2- Não há qualquer erro de direito, ao ser considerado pelo Tribunal, que o parecer da DGT, pedido ex oficio pelo Tribunal “a quo”, constitui um documento autêntico, e consequentemente atribuindo-lhe o valor de prova plena.
3- O R. não invocou a falsidade do documento;
4- Ainda que se considerasse, como faz o R., que estamos perante uma perícia e como tal o valor probatório estava dependente da livre apreciação do Tribunal, certo é que tal ponderação consta do Acórdão final.

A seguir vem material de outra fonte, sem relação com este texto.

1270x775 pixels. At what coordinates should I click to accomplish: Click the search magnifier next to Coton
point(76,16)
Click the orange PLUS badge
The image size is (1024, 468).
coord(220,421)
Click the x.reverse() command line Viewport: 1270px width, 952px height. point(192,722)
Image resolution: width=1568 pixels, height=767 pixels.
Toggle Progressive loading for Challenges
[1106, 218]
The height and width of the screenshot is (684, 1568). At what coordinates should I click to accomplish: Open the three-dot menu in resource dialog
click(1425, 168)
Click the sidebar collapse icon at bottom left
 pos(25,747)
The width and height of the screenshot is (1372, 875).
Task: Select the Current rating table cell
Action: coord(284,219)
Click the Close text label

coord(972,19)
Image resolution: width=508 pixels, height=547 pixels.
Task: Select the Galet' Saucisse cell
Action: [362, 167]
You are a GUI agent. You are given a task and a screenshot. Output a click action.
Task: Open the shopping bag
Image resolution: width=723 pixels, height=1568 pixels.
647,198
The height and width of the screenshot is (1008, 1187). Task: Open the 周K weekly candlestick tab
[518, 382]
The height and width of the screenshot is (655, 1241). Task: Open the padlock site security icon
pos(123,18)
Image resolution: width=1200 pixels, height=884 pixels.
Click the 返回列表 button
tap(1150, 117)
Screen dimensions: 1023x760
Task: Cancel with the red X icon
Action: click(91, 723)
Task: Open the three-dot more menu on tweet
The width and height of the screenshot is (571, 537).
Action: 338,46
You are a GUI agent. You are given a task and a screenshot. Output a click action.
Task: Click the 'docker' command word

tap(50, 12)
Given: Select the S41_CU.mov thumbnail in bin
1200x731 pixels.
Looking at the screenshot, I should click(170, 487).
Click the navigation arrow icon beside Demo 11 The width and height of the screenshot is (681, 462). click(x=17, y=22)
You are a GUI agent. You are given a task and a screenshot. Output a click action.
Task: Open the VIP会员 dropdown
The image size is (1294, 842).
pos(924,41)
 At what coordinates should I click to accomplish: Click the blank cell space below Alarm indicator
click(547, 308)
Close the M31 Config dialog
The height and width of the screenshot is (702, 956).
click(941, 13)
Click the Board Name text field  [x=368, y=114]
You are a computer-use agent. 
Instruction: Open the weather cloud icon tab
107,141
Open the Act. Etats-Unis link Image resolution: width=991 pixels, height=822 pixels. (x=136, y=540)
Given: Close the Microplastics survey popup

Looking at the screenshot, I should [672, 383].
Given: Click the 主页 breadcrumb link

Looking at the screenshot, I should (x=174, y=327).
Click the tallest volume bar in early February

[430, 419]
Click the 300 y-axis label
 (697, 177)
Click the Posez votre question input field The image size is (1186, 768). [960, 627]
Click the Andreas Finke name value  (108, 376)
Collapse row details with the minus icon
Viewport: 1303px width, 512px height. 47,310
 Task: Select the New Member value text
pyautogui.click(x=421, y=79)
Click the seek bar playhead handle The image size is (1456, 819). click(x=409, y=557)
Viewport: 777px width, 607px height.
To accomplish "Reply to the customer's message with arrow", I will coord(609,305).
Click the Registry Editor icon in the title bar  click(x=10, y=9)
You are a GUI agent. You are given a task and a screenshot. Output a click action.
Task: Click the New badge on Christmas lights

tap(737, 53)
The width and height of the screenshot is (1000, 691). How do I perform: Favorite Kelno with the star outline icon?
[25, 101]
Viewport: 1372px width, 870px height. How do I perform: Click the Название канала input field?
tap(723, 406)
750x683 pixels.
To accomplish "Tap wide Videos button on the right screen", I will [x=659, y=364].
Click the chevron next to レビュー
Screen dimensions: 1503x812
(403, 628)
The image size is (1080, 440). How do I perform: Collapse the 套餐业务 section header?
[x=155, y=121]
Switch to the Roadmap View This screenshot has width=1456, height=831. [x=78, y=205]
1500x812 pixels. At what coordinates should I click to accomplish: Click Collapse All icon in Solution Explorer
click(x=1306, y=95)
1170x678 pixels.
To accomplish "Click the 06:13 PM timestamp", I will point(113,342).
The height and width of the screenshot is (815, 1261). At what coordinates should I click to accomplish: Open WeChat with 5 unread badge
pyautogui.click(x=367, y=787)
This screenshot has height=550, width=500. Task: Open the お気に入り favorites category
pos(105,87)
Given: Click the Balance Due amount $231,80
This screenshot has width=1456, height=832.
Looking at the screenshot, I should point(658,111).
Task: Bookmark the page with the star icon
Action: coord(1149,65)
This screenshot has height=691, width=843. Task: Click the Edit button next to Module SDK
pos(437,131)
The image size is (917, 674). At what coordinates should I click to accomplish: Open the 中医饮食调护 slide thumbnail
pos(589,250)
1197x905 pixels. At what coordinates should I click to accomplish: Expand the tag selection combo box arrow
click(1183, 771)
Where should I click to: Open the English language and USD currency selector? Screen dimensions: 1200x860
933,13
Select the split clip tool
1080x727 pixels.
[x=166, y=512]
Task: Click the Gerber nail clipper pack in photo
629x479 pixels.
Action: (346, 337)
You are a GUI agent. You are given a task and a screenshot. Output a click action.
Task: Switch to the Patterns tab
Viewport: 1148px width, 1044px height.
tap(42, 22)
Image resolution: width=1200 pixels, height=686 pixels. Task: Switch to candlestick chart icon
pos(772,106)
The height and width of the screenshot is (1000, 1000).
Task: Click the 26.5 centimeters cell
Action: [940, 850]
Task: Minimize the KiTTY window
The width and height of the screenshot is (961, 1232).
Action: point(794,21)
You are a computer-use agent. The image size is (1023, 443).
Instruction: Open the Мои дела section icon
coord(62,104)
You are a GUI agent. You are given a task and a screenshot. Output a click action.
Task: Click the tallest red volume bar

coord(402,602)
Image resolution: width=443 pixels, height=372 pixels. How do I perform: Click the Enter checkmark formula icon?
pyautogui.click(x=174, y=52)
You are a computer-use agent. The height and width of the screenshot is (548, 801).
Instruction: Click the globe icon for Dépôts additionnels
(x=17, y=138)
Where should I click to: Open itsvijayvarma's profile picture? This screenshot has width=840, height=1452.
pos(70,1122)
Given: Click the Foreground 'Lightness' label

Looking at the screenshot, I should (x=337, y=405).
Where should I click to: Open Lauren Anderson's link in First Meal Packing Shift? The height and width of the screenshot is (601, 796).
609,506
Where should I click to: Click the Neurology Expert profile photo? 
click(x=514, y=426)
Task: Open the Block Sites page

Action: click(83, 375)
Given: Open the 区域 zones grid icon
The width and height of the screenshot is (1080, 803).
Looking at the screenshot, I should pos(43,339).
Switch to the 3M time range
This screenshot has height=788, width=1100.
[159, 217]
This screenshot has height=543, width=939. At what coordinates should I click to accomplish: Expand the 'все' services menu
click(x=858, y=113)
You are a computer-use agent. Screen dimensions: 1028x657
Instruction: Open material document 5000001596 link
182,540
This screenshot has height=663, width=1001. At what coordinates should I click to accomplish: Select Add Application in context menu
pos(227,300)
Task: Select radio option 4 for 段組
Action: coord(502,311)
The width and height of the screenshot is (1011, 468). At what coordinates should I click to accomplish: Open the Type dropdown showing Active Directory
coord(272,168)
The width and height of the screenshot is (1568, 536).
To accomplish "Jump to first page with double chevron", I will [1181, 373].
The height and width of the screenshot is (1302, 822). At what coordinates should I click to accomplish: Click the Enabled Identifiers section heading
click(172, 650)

5- O Tribunal não errou ao indeferir o pedido de esclarecimentos, uma vez que tal pedido não se encontrava fundamentado, nem foram indicados de forma explicita e fundamentada quais os esclarecimentos que se pretendiam, não tendo sido interposto recurso do despacho que indeferiu tal requerimento.
6- A matéria de facto dada como provada encontra-se devidamente fundamentada e o direito corretamente aplicado.
7- Deve por isso presente acórdão deve manter-se nos seus precisos termos na ordem jurídica julgando totalmente improcedente o presente recurso.
Assim se fazendo Justiça.”

Em 18 de março de 2015 é proferido Despacho de Admissão de Recurso, no qual igualmente se sustenta a decisão recorrida, atentas as nulidades recursivamente suscitadas, nos seguintes termos:
“(…) Vem alegada a nulidade da decisão recorrida por ter havido omissão de dever de exame critico da prova.
Analisemos.
O tribunal fixou a matéria de facto provada no despacho saneador. indicando em cada uma das alíneas do probatório a prova documental em que o facto se alicerça.
Em face de reclamações apresentadas sobre a decisão de facto prolatada no despacho saneador. o tribunal disse, para indeferir as reclamações, que á prova documental não foi imputada qualquer falsidade.
Já na decisão recorrida e a propósito do facto que gerou o litígio o tribunal fundamentou o seguinte:
Como bem referem as contrainteressadas coloca-se nos autos uma questão técnica, que consiste em determinar se a implantação das construções admitidas no loteamento «S....» ultrapassa ou não os limites da área classificada, no PDM de Oeiras, como Espaço Natural e de Proteção.
Os factos provados - na al N) - dizem-nos que parte dos lotes e a construção neles a edificar com os n° 23, 24, 25. 26 e 27. parte dos lotes 31. 32 e 36 e o lote 37 ocupara a área classificada de Espaço Natural de Proteção.
O Tribunal alicerçou a prova deste facto no documento e anexos (mapas topográficos) enviados pela Direção Geral do Território, em 17.4.2012.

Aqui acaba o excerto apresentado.